Gol tersebut menjadi gol internasional ke-56 dan ke-57 bagi penyerang Manchester City itu, sekaligus menandai penampilan pertama Norwegia di turnamen ini sejak mencapai babak 16 besar Piala Dunia 1998 di Prancis — dua tahun sebelum Haaland lahir.
Leo Ostigard menambah gol ketiga pada menit ke-76 melalui tendangan sudut dari Martin Odegaard. Kristian Thorstvedt mencetak gol penutup sesaat sebelum peluit akhir setelah menerima umpan dari Haaland.
Irak sempat menyamakan kedudukan hanya sembilan menit setelah gol pertama Haaland lewat lesakan Aymen Hussein.
Namun, Haaland kembali membawa Norwegia unggul tepat sebelum turun minum setelah ia berhasil memotong umpan balik yang lemah kepada penjaga gawang Irak, Jalal Hassan. Haaland lebih cepat mencapai bola, menggagalkan upaya tendangan sapuan Hassan, lalu menggunakan tulang keringnya untuk menempatkan bola ke dalam gawang.
Gol pertama Haaland, yang tercipta pada menit ke-29, berawal dari umpan silang ke dalam kotak penalti dari David Moller Wolfe. Haaland meluncur dan menggunakan tumit kanannya untuk menyelesaikan peluang tersebut.

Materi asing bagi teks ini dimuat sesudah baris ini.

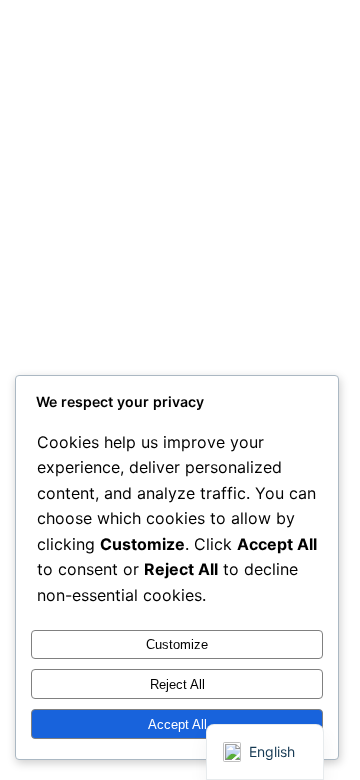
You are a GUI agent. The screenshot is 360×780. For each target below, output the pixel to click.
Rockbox (73, 43)
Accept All (177, 724)
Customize (177, 644)
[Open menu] (208, 43)
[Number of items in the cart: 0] (305, 44)
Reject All (177, 684)
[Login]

Gol itu memicu sorak sorai meriah dari para pendukung Norwegia yang memadati tribun dengan pakaian merah sambil melakukan chant barisan mendayung ala Viking secara serempak.
Irak, yang tampil di Piala Dunia untuk kedua kalinya setelah debut pada tahun 1986, mampu memberikan perlawanan dengan dukungan besar dari para penggemarnya yang sebagian besar berkumpul di belakang salah satu gawang.
Semangat itu membantu Irak untuk sementara kembali ke dalam permainan.
Pada menit ke-38, Amir Alammari berhasil menguasai bola di garis dasar antara sudut kiri dan gawang, lalu melepaskan umpan silang ke depan gawang.
Umpan tersebut lolos dari pengawalan bek Norwegia, memungkinkan Hussein menanduk bola dengan bersih yang memantul di bawah tangan penjaga gawang Orjan Nyland yang sudah menjatuhkan diri, menyamakan skor menjadi 1-1.
Itu merupakan gol internasional ke-34 Hussein untuk Irak, termasuk gol kemenangan melawan Bolivia pada pertandingan kualifikasi Piala Dunia terakhir Irak di bulan April yang memastikan mereka meraih tiket terakhir ke turnamen berisi 48 tim tersebut.